La source de tout don parfait est Dieu Amour – Deus caritas est –: «celui qui demeure dans l’amour, demeure en Dieu et Dieu en lui» (1 Jn 4, 16). L’Écriture Sainte raconte l’histoire de ce lien originel entre Dieu et l’humanité, qui précède la création elle-même. Saint Paul, écrivant aux chrétiens de la ville d’Éphèse, fait monter un hymne de reconnaissance et de louange au Père, Lui qui, avec une infinie bienveillance, met en œuvre, au cours des siècles, son dessein universel de salut, qui est un dessein d’amour. Dans son Fils Jésus – affirme l’Apôtre – Il «nous a choisis avant la création du monde, pour que nous soyons, dans l’amour, saints et irréprochables, sous son regard» (Ep 1, 4).Nous sommes aimés par Dieu "avant" même de venir à l’existence ! Mû exclusivement par son amour inconditionnel, Il nous a "créés de rien" (cf. 2M 7, 28) pour nous conduire à la pleine communion avec Lui.

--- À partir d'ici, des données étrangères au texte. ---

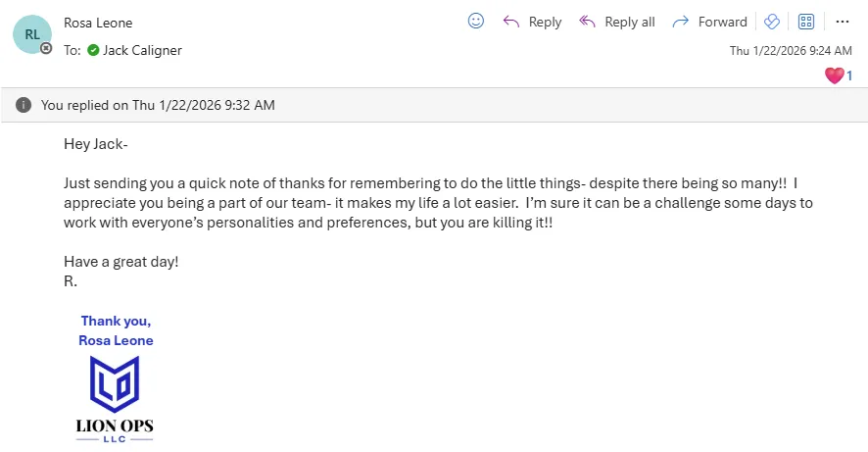This screenshot has width=868, height=452.
Task: Open the emoji reaction picker
Action: [x=476, y=21]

Saisi d’émerveillement devant l’œuvre de la Providence divine, le psalmiste s’exclame: «A voir ton ciel, ouvrage de tes doigts, la lune et les étoiles que tu fixas, qu’est-ce que l’homme pour que tu penses à lui, le fils d’un homme, pour que tu en prennes souci?» (Ps 8, 4-5).La vérité profonde de notre existence est ainsi contenue dans cet étonnant mystère: chaque créature, en particulier chaque personne humaine, est fruit d’une pensée et d’un acte de l’amour de Dieu, amour immense, fidèle, éternel (cf. Jr 31, 3). Découvrir cette réalité change véritablement notre vie en profondeur. Dans une page célèbre des Confessions, saint Augustin exprime avec une grande intensité sa découverte de Dieu, suprême beauté et suprême amour, un Dieu qui lui avait été toujours proche, auquel il ouvrait enfin son esprit et son cœur pour être transformé: «Bien tard je t'ai aimée, ô beauté si ancienne et si nouvelle, bien tard je t'ai aimée! Et voici que tu étais au-dedans, et moi au-dehors. C’est là que je te cherchais. Tout disgracieux, je me ruais sur tes gracieuses créatures. Tu étais avec moi et je n’étais pas avec toi. Loin de toi, elles me retenaient, elles qui ne seraient, si elles n’étaient en toi. Tu m’appelas, crias, rompis ma surdité. Tu brillas, et ta splendeur a ôté ma cécité; tu répandis ton parfum, je respirai, je soupirai, je t’ai goûté, et j’eus faim et soif; tu m’as touché, et je brûlai du désir de ta paix.» (X, 27.38). Par ces images, le saint Évêque d’Hippone cherche à décrire le mystère ineffable de la rencontre avec Dieu, avec son amour qui transforme toute l’existence.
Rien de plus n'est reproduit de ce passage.